EXERCISES:
(1) In the article on HIV/AIDS and international security below, list each harm that Ms. Rice says HIV/AIDS does to human security.
(2) According to the article on HIV/AIDS and international security below, how many children have been orphaned by the AIDS scourge?
(3) Extract everything from "At the Security" down to "have been orphaned." in the article on HIV/AIDS and international security below.
Start of SUPPLIED TEXT
U.S. Permanent Representative to the United Nations Ambassador Susan E. Rice today stated AIDS-related illnesses have claimed more than 25 million lives-far more than the death toll of any conflict during these past 30 years.
At the Security Council Debate on HIV/AIDS and International Security, Ms.Rice noted that just over a decade ago, the visionary leadership of former Vice President Al Gore andlate Richard Holbrooke, the Security Council took a monumental step to tackle the AIDS scourge.
“We are now entering the fourth decade of our collective struggle against this global pandemic. But the Council’s pledge to lessen the security implications of HIV/AIDS must not lose any of its urgency.”-Ms. Rice
According to Ms. Rice, the AIDS scourge has spared no region or nation on Earth, including my own. She said in all, more than 60 million people have been infected, and 16 million children have been orphaned.
Ms. Rice highlighted that two decades of often heroic international efforts to extend the lives of those living with HIV/AIDS have significantly alleviated the health effects of the disease. She noted that still most people living with HIV still lack access to treatment. She stressed that for every person who starts treatment, two more become infected.
“Even beyond this unfathomable human toll, there are very real security consequences of HIV/AIDS. Consider first the toll on human security. It strains communities, fractures families, reduces economic productivity, drives people into poverty, and pressures health sectors that are often already struggling to cope.”-Ms. Rice
Ms. Rice underscored that HIV/AIDS also has specific and complex links to more traditional security threats. In the last 30 years, the patterns of HIV/AIDS transmission and impact have evolved, and so has the world’s knowledge about the disease’s impact on security.
End of SUPPLIED TEXT
Start of DATA TO EXAMINE
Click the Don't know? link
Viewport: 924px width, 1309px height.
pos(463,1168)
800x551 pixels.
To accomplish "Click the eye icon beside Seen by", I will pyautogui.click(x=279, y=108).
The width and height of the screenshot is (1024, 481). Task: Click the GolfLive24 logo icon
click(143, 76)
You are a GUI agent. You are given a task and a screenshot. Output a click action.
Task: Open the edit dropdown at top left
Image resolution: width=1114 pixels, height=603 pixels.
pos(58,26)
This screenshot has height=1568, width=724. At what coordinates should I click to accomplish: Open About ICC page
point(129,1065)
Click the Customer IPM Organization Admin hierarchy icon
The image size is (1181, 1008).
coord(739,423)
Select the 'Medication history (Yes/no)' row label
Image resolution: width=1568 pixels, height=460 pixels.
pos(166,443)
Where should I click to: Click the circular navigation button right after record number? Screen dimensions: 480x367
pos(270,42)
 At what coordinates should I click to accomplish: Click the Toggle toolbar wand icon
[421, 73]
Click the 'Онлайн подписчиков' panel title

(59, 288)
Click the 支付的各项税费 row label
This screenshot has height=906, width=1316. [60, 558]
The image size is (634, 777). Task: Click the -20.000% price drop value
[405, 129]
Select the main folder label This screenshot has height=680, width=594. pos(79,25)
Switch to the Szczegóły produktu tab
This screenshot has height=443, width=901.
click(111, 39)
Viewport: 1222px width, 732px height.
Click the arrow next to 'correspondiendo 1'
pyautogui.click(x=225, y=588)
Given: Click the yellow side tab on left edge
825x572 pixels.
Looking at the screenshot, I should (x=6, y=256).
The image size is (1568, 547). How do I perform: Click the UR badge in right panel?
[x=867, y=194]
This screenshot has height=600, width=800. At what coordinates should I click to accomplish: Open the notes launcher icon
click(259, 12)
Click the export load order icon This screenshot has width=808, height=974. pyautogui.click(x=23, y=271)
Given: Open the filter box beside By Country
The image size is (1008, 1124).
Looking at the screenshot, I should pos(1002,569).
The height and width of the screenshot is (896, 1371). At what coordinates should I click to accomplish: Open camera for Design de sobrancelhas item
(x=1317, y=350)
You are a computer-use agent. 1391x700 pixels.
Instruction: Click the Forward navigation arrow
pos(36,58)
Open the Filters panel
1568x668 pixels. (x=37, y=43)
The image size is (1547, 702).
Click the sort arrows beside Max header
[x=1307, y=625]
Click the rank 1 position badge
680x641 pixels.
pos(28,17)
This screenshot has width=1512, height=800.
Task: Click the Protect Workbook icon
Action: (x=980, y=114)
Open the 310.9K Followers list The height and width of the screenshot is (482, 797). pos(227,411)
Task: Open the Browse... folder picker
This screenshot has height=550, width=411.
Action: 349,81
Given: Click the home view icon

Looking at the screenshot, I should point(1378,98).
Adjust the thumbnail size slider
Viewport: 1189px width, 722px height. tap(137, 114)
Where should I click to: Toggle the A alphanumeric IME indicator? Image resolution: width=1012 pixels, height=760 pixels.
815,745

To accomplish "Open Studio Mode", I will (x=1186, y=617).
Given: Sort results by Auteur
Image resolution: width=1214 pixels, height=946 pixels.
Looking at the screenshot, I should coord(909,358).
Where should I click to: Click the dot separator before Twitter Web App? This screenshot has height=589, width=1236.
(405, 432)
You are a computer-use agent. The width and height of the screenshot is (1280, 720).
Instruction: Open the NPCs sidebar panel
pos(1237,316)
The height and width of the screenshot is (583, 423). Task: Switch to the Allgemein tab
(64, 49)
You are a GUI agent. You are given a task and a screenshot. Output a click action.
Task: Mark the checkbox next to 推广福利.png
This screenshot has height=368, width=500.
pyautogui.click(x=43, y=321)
End of DATA TO EXAMINE
ANSWERS IN ORDER:
(1)
- It strains communities.
- It fractures families.
- It reduces economic productivity.
- It drives people into poverty.
- It pressures health sectors that are often already struggling to cope.

(2) 16 million children.

(3)
At the Security Council Debate on HIV/AIDS and International Security, Ms.Rice noted that just over a decade ago, the visionary leadership of former Vice President Al Gore andlate Richard Holbrooke, the Security Council took a monumental step to tackle the AIDS scourge.
“We are now entering the fourth decade of our collective struggle against this global pandemic. But the Council’s pledge to lessen the security implications of HIV/AIDS must not lose any of its urgency.”-Ms. Rice
According to Ms. Rice, the AIDS scourge has spared no region or nation on Earth, including my own. She said in all, more than 60 million people have been infected, and 16 million children have been orphaned.